COMMENTARY: Saints’ Success Stirs Pot

COMPARISONS JUST HUMAN NATURE

— For the average sports fan, the only activity more enjoyable than watching an athletic event is talking about the one that can’t happen.

Everything in sports has to be compared, and records and statistics often times aren’t the final answer — not when discussing different eras or levels of competition.

It’s an eternal pursuit that usually leads to an assigned value of some kind, usually in the form of some kind of ranking, be it a random “best of all-time” set or the kind that ranks teams from season to season.

Fans aren’t the only ones involved in the sports world who fall victim to the need to compare. If you were to sit around and listen to a group of professional baseball scouts sometime, you might be surprised what you would hear.

Sure, they talk about a player’s strengths and weaknesses — usually assigning an arbitrary number of some kind to a particular skill.
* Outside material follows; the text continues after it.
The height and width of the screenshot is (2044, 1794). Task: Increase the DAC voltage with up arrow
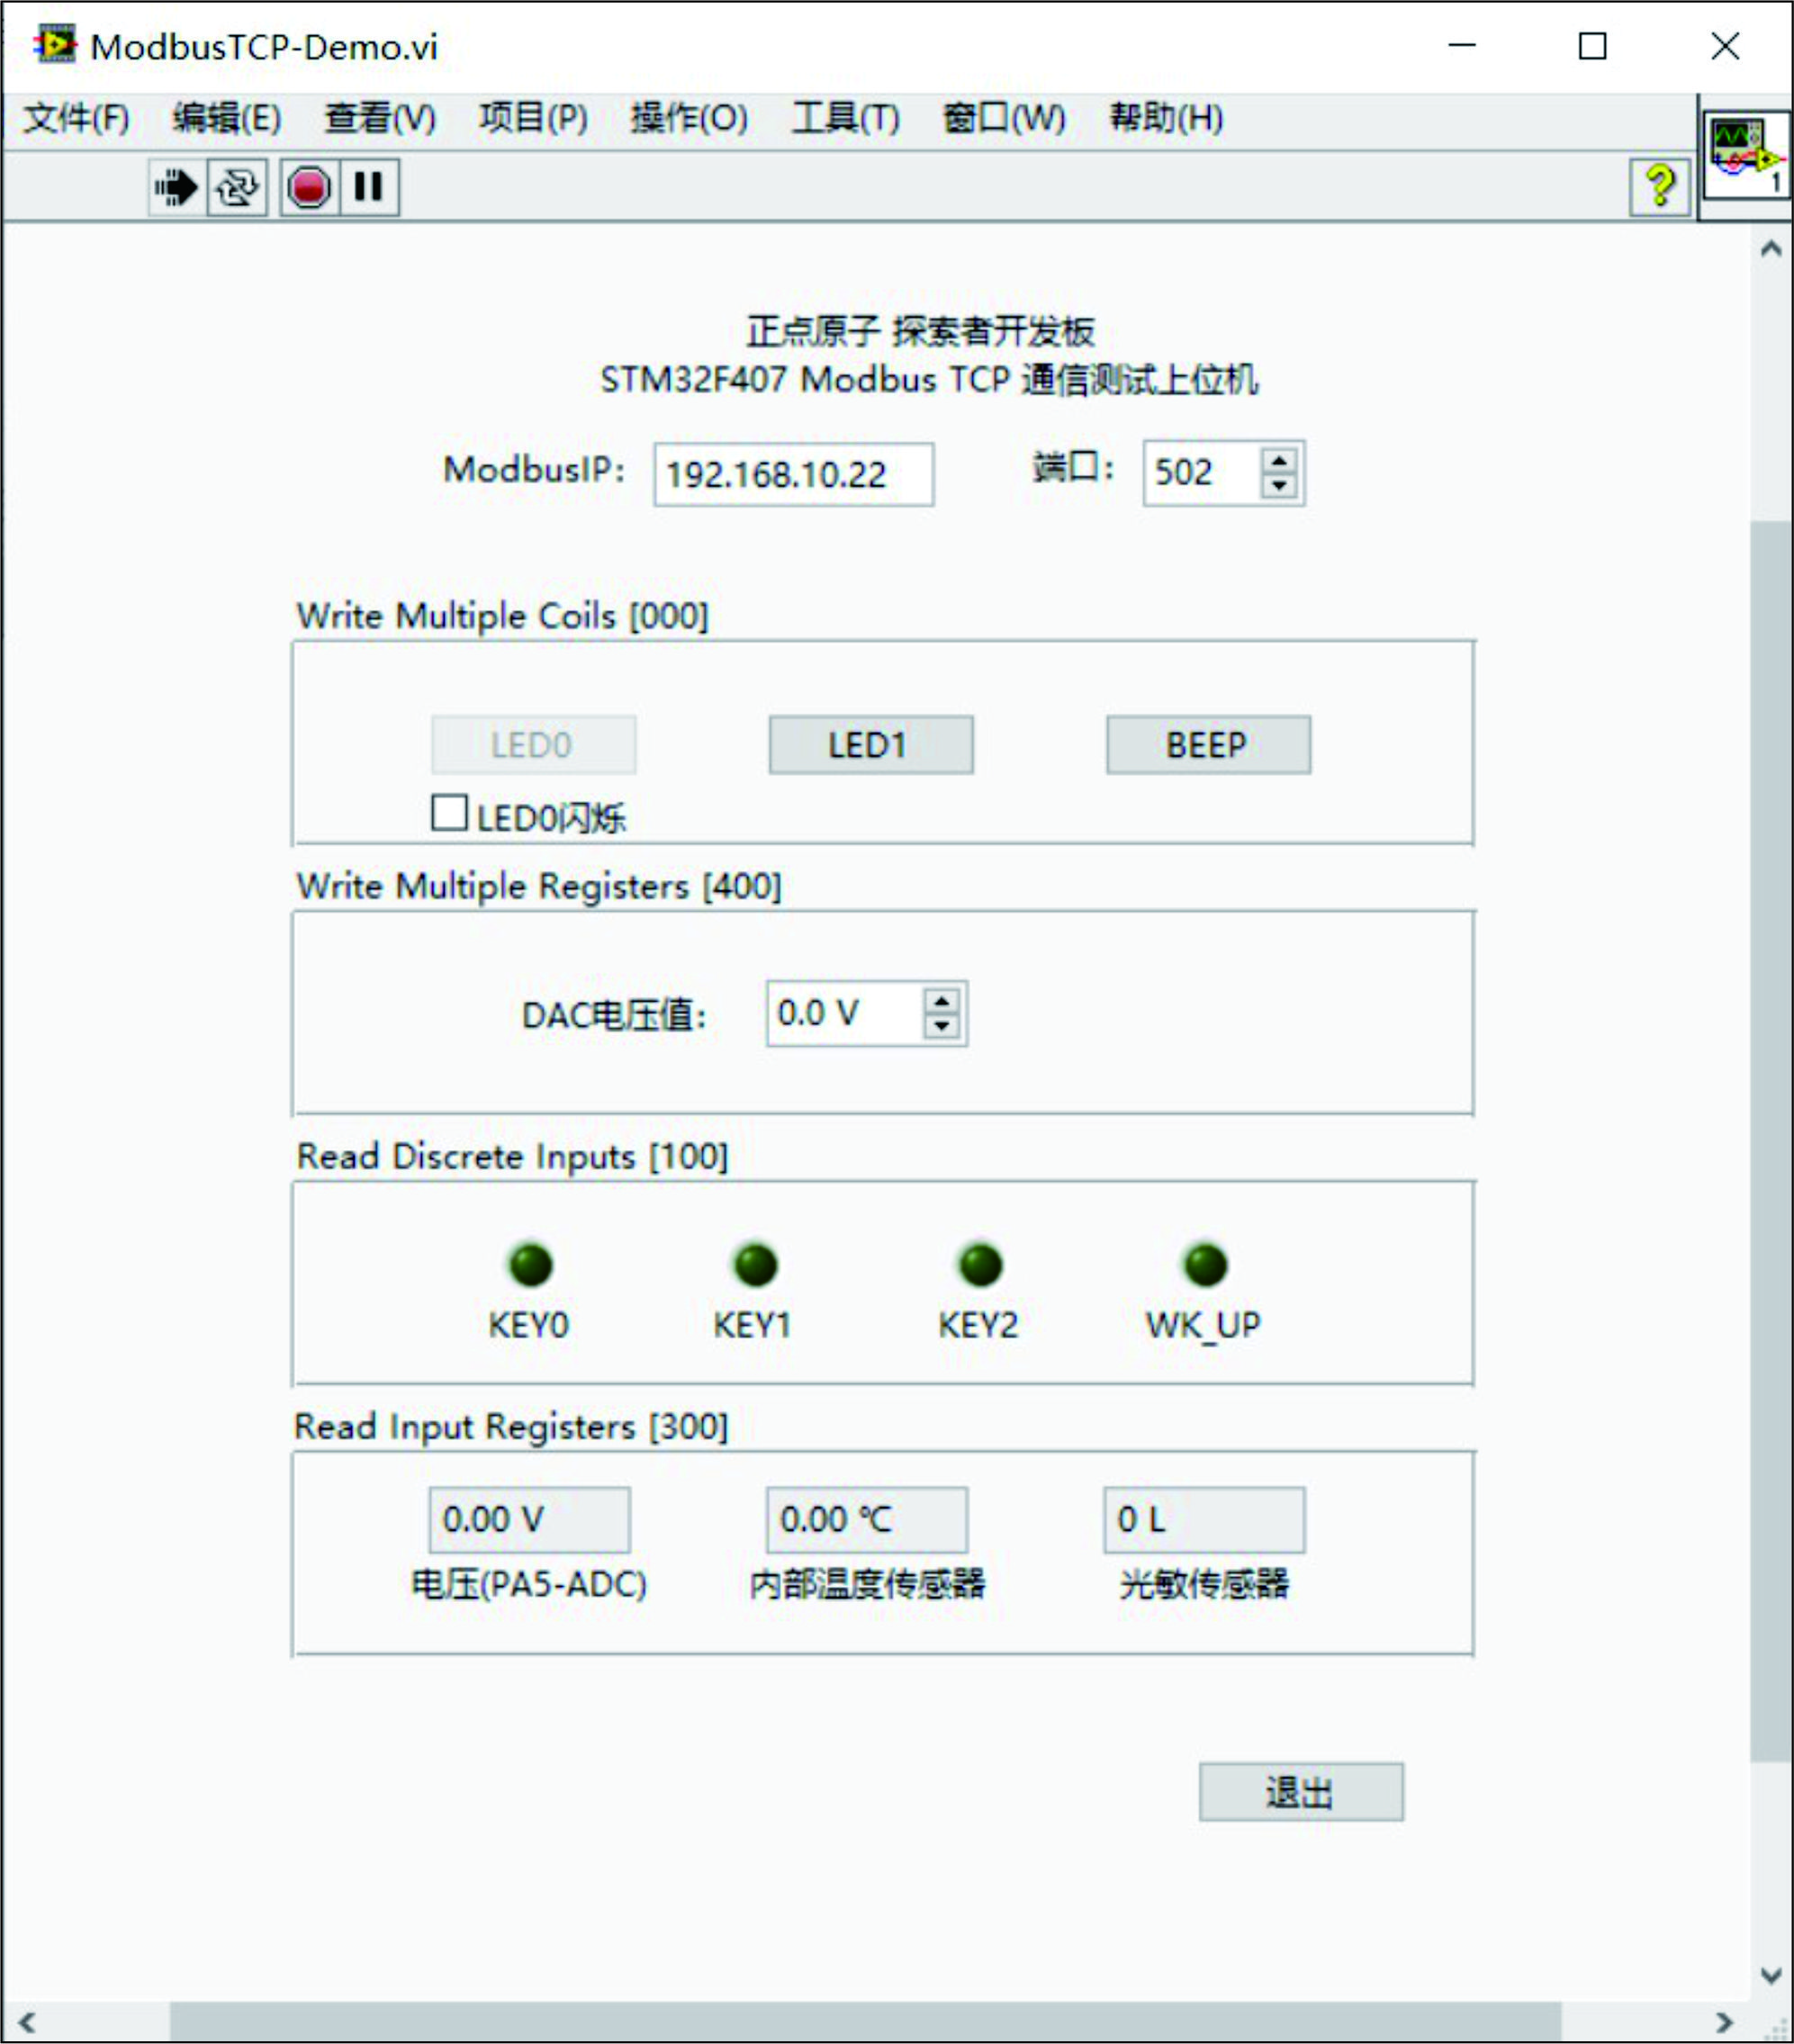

When projecting a player’s career, however, even the people who are paid to evaluate fall back on the need to compare.

“He reminds me of (insert some random player from the 1970s or 80s),” the scout will often times say.

Over the past year, one area high school football team has been the cause for more than its fair share of debate and comparing throughout the state. Shiloh Christian, the two-time defending Class 4A state champion, has garnered plenty of recognition during the past offseason — thanks to an abundance of college-level talent and a track record of success that has lasted nearly a decade and a half.

Some will rank the Saints as the top team in the state to begin the season, while others will go as far as to include them in their national rankings.

The problem with that is Shiloh simply doesn’t play the same game week in and week out that other, larger, schools do. And if you don’t believe me, listen to someone who knows both sides of the debate.

Chris Wood coached Shiloh to a state championship in 2001, and back then, he was as adamant as any that the Saints program was among the state’s best. Now about to begin his fifth season as the coach at Class 7A Springdale Har-Ber, where he won the school’s first state championship last season, Wood has seen first hand how much more difficult each and every week is in the state’s largest classification.

It’s not necessarily that there is a difference in the top talent at the lower and higher classifications; it’s how much more talent there is.

And no matter how well coaches teach offense, defense and special teams, they have little or no control over the other critical part of the game — attrition.

“There’s a big difference in an 18-year-old and a 15-, 16-year-old,” Wood said. “With the depth, at bigger schools you continue to plug in 18-year-old kids, while at the smaller schools you plug in 15-, 16-year-old kids.

“Those kids are going to be great players in time, but they’re young.”

To combat the perception that comes with its smaller classification, Shiloh went out and scheduled the best — and largest — opponents it could this season during its nonconference schedule. The Saints open the season against Class 6A Watson Chapel and close their nonconference schedule against Class 5A Greenwood.

In between, Shiloh will travel to Cowboys Stadium in Texas to face perennial power Euless Trinity on national television.

It’s a game where Wood said Shiloh — and its national ranking — will carry the banner for all of Arkansas high school football. It’s also a game he wants the Saints to win, exactly for that reason.

One of the difficulties for a team with such high expectations, and a difficult nonconference schedule, is managing those expectations. It’s a balancing act for Shiloh coach Josh Floyd, who doesn’t shy away from the Saints’ desire for an undefeated season — while also making it clear their main goal is to win a third straight state championship.

“The best way to put it is that the most disappointing thing would be if we didn’t win a state title,” Floyd said.

Regardless of rankings, in a one-game scenario, there’s little doubt Shiloh would have a chance against any team in the state. The season, however, isn’t one game — and it isn’t always played on the field.

Sometimes the most critical moments happen at halftime or midweek, in the training room or doctor’s office.

Shiloh may or may not be ranked No. 1 in the state to begin the season. If it’s not, that’s not a sign of disrespect or some kind of personal agenda against the school.

It’s simply a matter of looking at the entire picture — and comparing.

KURT VOIGT IS THE ASSISTANT SPORTS EDITOR FOR NORTHWEST ARKANSAS NEWSPAPERS.